Traitor, hero or some of each?

Government surveillance is a public service; E. Snowden is a self-serving traitor.

vs.

Government surveillance is evil; E. Snowden is a heroic champion of our individual freedoms and dignity.

xkcd atheists & fundmenalistsMaybe we should adopt a perspective superior to either of those.

The truth may well lie somewhere between two poles. At least if you acknowledge that we conduct healthy societies and polities in the tension between ideals of perfect security and perfect freedom, perfect harmony and a Hobbesian state of nature, imperatives of the collective good and those of individual self-expression.

Like it or lump it, feel as indignant as you like, this is the human condition. We live our lives in that tension, always for better or worse at any given time, approaching one pole till contrary forces swing the pendulum back towards the opposite pole, and then back again. For your average citizen — unless you’re currently engaged in the business of either storming barricades or erecting them — the trick may lie in recognizing this and relaxing a bit.

From this perspective Snowden and the NSA are merely fulfilling roles in a perennial drama, like re-enactments of some myth of the origin. Except that it would be nice to think that, however slowly, the larger historical plot is gradually approaching some more ideal situation. Though this approach itself, fated never to arrive, is probably the best we’ll ever manage as individuals or collectives.

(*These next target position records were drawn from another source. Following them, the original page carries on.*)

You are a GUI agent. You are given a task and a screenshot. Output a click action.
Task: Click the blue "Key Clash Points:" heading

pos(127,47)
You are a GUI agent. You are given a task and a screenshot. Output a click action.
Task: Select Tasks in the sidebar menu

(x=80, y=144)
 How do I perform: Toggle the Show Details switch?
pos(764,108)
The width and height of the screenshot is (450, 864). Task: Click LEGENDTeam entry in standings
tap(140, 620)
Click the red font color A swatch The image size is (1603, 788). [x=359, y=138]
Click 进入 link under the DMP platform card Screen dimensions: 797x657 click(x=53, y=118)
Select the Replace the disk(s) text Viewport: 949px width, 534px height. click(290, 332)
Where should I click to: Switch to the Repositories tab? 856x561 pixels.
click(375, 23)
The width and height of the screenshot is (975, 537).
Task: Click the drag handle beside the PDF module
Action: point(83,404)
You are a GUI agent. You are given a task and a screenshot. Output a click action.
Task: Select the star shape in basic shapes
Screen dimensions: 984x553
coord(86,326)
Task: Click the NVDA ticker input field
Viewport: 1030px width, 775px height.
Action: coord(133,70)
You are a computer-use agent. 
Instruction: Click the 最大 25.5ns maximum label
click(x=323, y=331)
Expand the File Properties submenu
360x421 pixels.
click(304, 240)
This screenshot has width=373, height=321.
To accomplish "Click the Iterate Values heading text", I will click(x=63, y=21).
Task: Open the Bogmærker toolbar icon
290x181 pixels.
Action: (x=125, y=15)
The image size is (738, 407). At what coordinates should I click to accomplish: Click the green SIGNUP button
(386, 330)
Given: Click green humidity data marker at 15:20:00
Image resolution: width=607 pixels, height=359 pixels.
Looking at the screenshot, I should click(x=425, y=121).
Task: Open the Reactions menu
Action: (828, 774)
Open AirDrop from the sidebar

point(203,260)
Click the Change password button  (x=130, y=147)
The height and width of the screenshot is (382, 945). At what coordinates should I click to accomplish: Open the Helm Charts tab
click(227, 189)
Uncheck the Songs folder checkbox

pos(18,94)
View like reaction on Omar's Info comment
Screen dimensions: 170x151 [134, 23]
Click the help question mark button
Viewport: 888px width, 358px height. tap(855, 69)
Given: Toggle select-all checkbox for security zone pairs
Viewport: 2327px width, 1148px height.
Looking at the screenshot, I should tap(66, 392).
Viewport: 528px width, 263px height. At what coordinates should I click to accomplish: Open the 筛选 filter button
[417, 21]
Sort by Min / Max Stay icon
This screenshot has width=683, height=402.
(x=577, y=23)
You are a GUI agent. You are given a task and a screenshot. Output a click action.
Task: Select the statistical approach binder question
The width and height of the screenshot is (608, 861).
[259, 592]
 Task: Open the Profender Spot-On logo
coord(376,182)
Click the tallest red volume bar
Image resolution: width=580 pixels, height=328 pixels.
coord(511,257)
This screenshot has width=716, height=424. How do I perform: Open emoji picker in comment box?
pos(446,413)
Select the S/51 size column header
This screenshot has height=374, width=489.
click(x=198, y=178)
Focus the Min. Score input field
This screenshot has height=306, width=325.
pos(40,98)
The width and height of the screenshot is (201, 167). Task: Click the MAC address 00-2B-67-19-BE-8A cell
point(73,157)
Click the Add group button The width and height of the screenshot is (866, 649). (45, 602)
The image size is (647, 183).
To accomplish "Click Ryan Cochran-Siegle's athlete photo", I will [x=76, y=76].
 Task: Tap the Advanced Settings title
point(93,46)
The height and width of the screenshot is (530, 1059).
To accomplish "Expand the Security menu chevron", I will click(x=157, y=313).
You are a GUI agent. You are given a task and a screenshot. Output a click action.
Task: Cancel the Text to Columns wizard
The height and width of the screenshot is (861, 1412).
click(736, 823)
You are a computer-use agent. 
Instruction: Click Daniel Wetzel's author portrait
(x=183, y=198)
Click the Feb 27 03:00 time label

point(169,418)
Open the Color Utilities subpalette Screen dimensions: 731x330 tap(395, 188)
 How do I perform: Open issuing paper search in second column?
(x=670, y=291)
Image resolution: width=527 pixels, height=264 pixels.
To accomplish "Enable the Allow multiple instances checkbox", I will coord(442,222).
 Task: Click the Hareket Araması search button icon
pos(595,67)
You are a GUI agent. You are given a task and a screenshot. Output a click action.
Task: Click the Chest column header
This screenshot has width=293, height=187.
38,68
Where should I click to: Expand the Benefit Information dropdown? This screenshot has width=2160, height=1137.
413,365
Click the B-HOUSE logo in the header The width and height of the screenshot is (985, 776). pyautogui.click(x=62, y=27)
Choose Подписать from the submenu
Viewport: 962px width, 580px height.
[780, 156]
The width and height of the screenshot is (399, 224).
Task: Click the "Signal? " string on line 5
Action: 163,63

In any case, governments and security agencies are never going to be able to do their jobs without secrecy and without cutting ethical and moral corners from time to time. I believe that is simple fact. Though it doesn’t mean they should be given carte blanche to carry on as they will. These operations will always (one hopes) be opposed by civil libertarians who appeal to laws and individual rights. Where their activities break the law, they’ll have to face the consequences (which may even include changes to the law). Sometimes, as with Snowden, their activities will cause much inconvenience and real damage to government operations and, arguably, to the country as a whole.

At the same time, as I’ve suggested elsewhere,  modern communications technology and the prevailing politics of fear  arguably entail a totalitarian logic, and may well incite ever-more radical attempts to thwart concomitant social and political developments. (Whoa. That’s a mouthful.)

Might this in part explain Snowden’s motives? Glenn Greenwald’s Guardian interview indicates it does.  

The drawing is from the excellent website xkcd

5 thoughts on “Traitor, hero or some of each?”

  1. I can’t understand why he’d even think of going to Venezuela when we in the People’s Paradise welcome him with open arms and an award of the Grand Crucifix of the Democratic People’s Republic of Korea.

  2. Apparently I see this differently from most (or all) of my countrymen. I can’t understand why Snowden and his defenders are upset that the NSA collects this data from Google and Verizon, but they’re not upset that Google and Verizon compile this data in the first place, or that they routinely sell it to advertisers. I am at a loss to know why it’s okay for Google to sell my data to Amazon but not give it for free to my government. What am I missing here?

    • Maybe it’s the fact that your government is in charge of the police, national security agencies and military, and that there is no assurance that this government, who is supposed to protect its citizens, especially the law-abiding variety, will at any given time apply fair, just or non-arbitrary criteria of who is law-abiding and who isn’t, who is a ‘terrorist’ and who isn’t, who is desirable and who isn’t. Too many people appear to believe that the government is simply the government, after all, and they themselves are law-abiding, so what’s to fear. Right. Except the government isn’t just the government. The personnel, policies and agendas change.

      The rest of it is also an outrage, arguably, but not quite as chilling a one.